動機
興趣
free monad
data Free f a where
Pure :: a -> Free f a
Impure :: f (Free f a) -> Free f a
eta :: Functor f => f a -> Free f a
eta = Impure . fmap Pure
這裡的f要是functor,所以free有兩種case
- 從一般數值生的Pure
- 把functor拔掉的Impure
另外有一個eta從functor生free
兩個動作
- 打包
- 把functor轉成free
free只剩下拆DS的功能,真的有做事的都回到fmap去
接著就能利用fmap,把applicative與monad做出來
instance Functor f => Functor (Free f) where
fmap f (Pure x) = Pure $ f x
fmap f (Impure m) = Impure $ fmap (fmap f) m
instance Functor f => Applicative (Free f) where
pure = Pure
Pure f <*> m = fmap f m
Impure f <*> m = Impure $ fmap (<*> m) f
instance Functor f => Monad (Free f) where
return = Pure
Pure a >>= k = k a
Impure m >>= k = Impure (fmap (>>= k) m)
freer monad
fmap的type是(a -> b) -> f a -> f b
如果有一個type直接把(a -> b)
與f a
先存好,是不是就直接是functor,同時利用free monad,就可以生出applicative與monad
所以有了Lan(freer monad)
data Lan g a where
Lan :: g x -> (x -> a) -> Lan g a
instance Functor (Lan g) where
fmap f (Lan gx h) = Lan gx (f . h)
lan :: g a -> Lan g a
lan ga = Lan ga id # return!!
吃 1. 被打包的值 2. 與轉type的函數 生freer(Lan) 這根本就是fmap
把free monad生出來
data FFree g a where
FPure :: a -> FFree g a
FImpure :: g x -> (x -> FFree g a) -> FFree g a
etaF :: g a -> FFree g a
etaF fa = FImpure fa FPure
剩下的部分
instance Functor (FFree g) where
fmap f (FPure x) = FPure (f x)
fmap f (FImpure u q) = FImpure u (fmap f . q)
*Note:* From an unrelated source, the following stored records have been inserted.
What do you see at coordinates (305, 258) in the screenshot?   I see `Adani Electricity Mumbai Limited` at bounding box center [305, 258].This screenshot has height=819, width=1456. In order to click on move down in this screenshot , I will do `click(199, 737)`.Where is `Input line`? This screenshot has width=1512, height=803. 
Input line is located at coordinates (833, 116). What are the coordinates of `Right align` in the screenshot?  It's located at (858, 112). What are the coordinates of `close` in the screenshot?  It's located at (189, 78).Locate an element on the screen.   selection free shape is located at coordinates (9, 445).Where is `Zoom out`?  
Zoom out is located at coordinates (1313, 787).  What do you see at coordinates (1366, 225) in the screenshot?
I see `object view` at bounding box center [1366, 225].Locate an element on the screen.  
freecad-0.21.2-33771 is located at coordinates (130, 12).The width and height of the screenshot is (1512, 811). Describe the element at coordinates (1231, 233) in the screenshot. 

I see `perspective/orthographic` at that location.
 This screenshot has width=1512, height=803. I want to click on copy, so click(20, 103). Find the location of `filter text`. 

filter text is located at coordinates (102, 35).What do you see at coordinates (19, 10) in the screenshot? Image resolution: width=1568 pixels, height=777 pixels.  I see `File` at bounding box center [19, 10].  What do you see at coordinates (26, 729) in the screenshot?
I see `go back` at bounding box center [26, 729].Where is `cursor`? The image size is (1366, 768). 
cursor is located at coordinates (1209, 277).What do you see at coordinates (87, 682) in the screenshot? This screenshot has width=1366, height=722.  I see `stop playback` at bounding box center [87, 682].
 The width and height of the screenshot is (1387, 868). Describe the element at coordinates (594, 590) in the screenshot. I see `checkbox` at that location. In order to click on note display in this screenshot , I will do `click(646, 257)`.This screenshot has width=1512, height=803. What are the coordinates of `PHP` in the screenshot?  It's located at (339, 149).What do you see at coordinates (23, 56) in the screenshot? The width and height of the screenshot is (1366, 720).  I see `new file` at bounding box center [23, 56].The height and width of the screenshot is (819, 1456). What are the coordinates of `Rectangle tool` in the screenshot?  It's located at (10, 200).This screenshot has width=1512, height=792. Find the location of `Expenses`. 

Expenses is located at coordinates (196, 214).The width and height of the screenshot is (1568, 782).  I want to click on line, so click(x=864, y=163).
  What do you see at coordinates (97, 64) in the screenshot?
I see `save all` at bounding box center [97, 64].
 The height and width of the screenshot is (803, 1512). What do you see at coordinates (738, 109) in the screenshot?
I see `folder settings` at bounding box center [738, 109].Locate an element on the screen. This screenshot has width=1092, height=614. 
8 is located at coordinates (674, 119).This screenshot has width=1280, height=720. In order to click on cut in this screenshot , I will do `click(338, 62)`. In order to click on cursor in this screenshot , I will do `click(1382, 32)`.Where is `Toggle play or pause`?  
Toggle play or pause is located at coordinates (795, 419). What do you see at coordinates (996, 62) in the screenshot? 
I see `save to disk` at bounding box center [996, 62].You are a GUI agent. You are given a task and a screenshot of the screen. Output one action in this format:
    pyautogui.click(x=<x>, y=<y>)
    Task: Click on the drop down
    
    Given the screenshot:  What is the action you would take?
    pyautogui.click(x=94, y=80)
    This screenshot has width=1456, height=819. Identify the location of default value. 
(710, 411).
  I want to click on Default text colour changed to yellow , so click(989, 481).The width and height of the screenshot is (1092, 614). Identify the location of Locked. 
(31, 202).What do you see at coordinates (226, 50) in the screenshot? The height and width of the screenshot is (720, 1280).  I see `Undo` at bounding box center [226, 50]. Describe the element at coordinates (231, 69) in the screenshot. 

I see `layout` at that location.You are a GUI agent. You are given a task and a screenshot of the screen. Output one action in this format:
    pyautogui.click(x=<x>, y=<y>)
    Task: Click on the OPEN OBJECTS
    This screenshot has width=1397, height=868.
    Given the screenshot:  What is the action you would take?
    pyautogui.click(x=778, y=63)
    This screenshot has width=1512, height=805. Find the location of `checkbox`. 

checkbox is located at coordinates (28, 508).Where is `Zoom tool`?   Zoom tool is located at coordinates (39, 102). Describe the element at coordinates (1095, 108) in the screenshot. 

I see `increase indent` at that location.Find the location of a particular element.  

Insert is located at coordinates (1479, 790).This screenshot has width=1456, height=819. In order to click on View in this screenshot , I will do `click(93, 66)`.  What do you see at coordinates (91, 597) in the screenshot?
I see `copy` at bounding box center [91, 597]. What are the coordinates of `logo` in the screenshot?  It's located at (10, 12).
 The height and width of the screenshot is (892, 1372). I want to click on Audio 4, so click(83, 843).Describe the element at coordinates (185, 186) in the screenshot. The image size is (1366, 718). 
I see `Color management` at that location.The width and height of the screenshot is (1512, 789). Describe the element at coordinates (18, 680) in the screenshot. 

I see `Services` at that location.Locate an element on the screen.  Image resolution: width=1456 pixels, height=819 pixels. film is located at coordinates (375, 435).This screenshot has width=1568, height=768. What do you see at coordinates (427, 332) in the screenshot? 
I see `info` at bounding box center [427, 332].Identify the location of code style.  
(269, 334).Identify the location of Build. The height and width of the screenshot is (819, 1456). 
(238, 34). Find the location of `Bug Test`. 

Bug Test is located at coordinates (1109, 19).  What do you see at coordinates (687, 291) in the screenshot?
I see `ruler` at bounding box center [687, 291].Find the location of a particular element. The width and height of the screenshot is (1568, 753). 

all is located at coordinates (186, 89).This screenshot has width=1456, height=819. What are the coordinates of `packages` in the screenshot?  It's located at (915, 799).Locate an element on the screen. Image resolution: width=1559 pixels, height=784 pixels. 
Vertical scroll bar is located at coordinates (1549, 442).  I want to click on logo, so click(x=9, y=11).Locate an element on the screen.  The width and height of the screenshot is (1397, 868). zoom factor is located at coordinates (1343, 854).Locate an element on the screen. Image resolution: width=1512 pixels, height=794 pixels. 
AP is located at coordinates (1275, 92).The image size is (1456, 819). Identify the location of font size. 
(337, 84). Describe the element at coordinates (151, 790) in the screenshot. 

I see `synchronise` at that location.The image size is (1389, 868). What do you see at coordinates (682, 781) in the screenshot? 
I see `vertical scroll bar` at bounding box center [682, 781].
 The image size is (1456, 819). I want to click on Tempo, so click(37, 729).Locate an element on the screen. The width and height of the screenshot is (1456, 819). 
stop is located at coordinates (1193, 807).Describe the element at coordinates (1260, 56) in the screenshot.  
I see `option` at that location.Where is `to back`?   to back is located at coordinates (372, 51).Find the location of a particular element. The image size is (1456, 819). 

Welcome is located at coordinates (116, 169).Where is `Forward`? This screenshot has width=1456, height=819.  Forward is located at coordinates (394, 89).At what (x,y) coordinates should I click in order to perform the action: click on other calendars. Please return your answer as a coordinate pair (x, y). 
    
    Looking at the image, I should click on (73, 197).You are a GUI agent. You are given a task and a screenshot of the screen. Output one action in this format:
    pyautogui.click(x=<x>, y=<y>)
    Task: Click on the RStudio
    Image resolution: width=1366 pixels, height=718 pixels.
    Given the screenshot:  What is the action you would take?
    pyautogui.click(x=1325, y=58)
instance Applicative (FFree g) where
pure = FPure
FPure f <*> x = fmap f x
FImpure u q <*> x = FImpure u ((<*> x) . q)
instance Monad (FFree g) where
return = FPure
FPure x >>= k = k x
FImpure u k' >>= k = FImpure u (k' >>> k)
看lan的fmap的實作會發現,根本只有函數合成而已!!
這裡可以注意Impure與FImpure Impure的目的是把被打包的值轉成Free 但FImpure本來就是吃被打包的值,那這裡怎麼模擬Impure? 把被打包的值的type換掉就好!!